After the United States District Court for the Southern District of Texas denied federal
habeas relief, Applicant appealed to the United States Court of Appeals for the Fifth Circuit.
The record reflects that the Fifth Circuit has entered an order staying its proceedings in Cause
Number 09-70003, styled Butler v. Thaler, for Applicant to return to state court to present
his claim.
This Court denied Applicant’s Atkins claim in 2007, after Dr. George Denkowski
testified for the State at the hearing on the -02 writ application. See Atkins v. Virginia, 536
U.S. 304 (2002).
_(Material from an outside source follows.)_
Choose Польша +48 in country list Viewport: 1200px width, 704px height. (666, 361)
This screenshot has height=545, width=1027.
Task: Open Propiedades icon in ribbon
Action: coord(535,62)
In April 2011, Denkowski entered into a Settlement Agreement with the
Texas State Board of Examiners of Psychologists, in which his license was “reprimanded.”
Pursuant to this Settlement Agreement, Denkowski agreed to not accept any engagement to
perform forensic psychological services in the evaluation of subjects for mental retardation
or intellectual disability in criminal proceedings. Applicant thereafter submitted a suggestion
that this Court “reconsider on its own initiative” its denial of his Atkins claim. On December
14, 2011, we exercised our authority to reconsider this cause on our own initiative. We
remanded this cause to the trial court to allow it the opportunity to re-evaluate its initial
findings, conclusions, and recommendation in light of the Denkowski Settlement Agreement.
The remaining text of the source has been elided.